Elizabeth’s path to personal property appraisal is not a straight line.
It begins, in a sense, before her career did. As a small child, she would sit with her father’s art history books, mesmerized by the works of the Old Masters — genuinely awed that human hands had made these works. That early fascination with artistic mastery never left her. It still shapes the way she looks at objects, understands quality and rarity, and ultimately, the way she appraises with a connoisseur’s eye.
She went on to earn a Bachelor of Fine Arts with an emphasis in oil painting — a degree that was far more rigorous than its title suggests. Studio art at that level involved studying art history across centuries and cultures, as well as applied practice, including proportion and anatomy, drawing, painting, printmaking, sculpture, jewelry making, installation, performance art, art critiquing, and more. It required developing both artistic skills and a trained eye — not just for recognizing what something is (medium, technique, period) but for assessing competency of execution. She simultaneously earned a degree in psychology — a discipline that informs, perhaps more than people expect, the work of understanding how people relate to objects, collections, and the process of valuation itself.
After college, Elizabeth spent time in social work and project management before a chance opportunity in 2018 brought her into the auction industry. It was, by her own account, an immediate and total fit. The auction house is where value is proven in real time — where market participants, transactional psychology, and rare object knowledge converge in a way no classroom or textbook can replicate. She immersed herself in it completely, and began pursuing her appraiser credentials in parallel almost immediately.
By 2021, she had launched her own appraisal practice — running it alongside her auction work, not after it. For years, both tracks ran simultaneously, each sharpening the other. The auction experience made her a better appraiser. The appraisal practice made her a sharper auction professional. That overlap is not incidental to her expertise — it is the source of it.
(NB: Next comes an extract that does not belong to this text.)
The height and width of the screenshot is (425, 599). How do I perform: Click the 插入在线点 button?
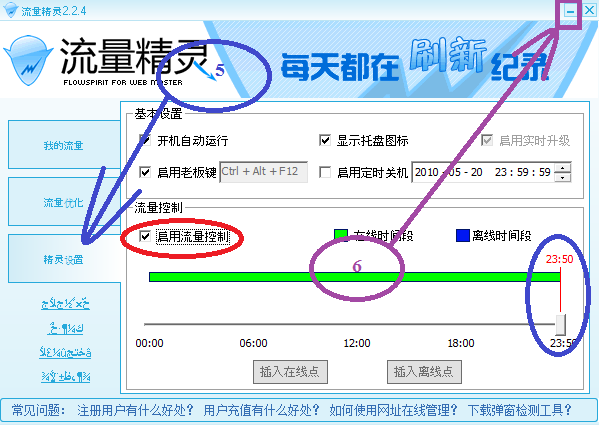click(290, 372)
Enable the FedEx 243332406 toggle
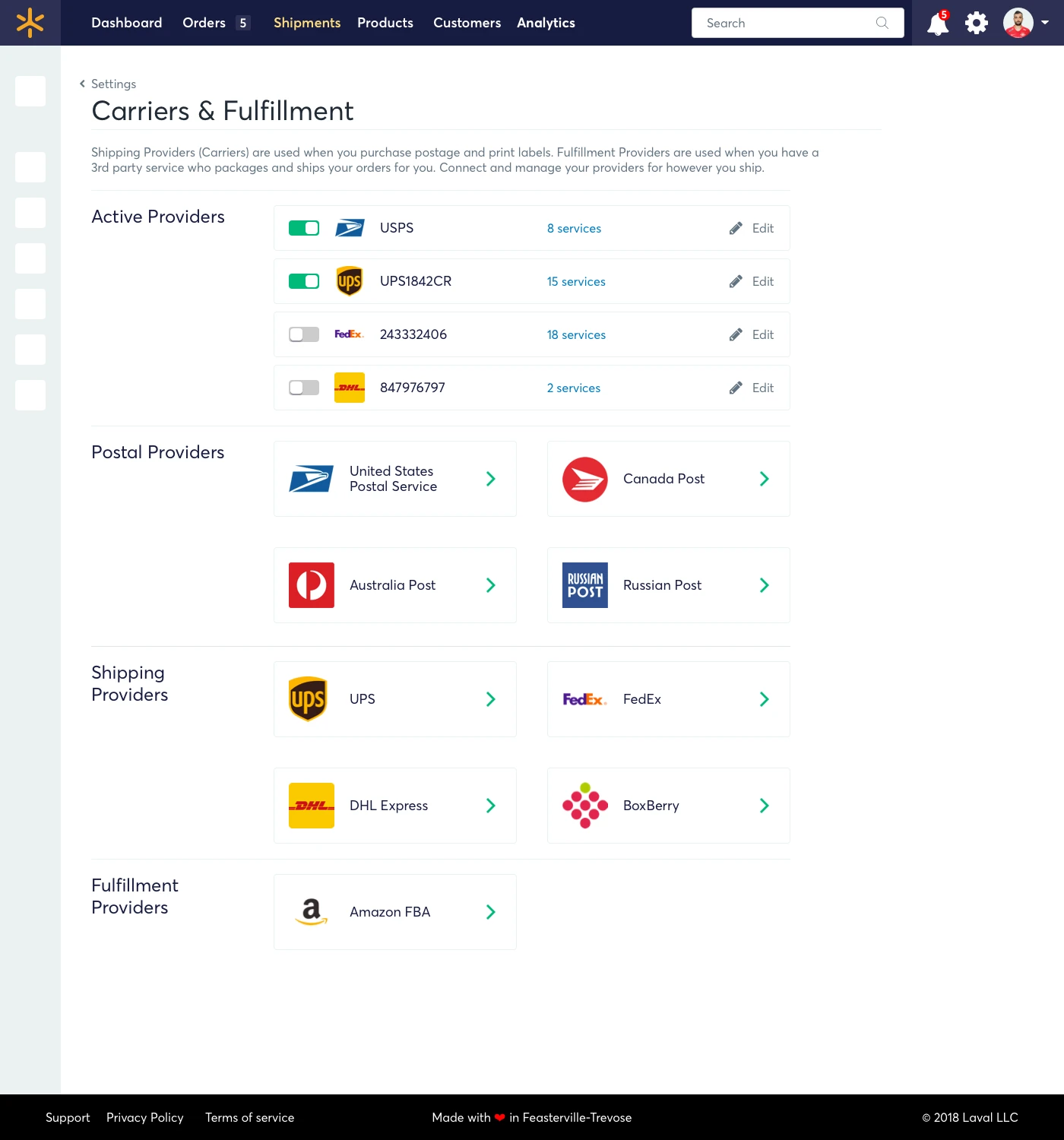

Today, Elizabeth holds the ISA CAPP designation — the Certified Appraiser of Personal Property credential issued by the International Society of Appraisers, and the highest credential the organization confers. She continues to consult with the auction house where her career began, serving as a guest auctioneer, contributing to catalog work, and supporting major appraisal projects — maintaining the live market connection that distinguishes her practice.
She works with clients nationwide, either remotely, or traveling for in-person inspections as assignments require, and brings to every engagement a breadth of category knowledge — across fine art, decorative arts, antiques, jewelry, collectibles, FF&E, and estate contents — that is the product of nearly a decade of simultaneous immersion in both the auction world and professional appraisal practice.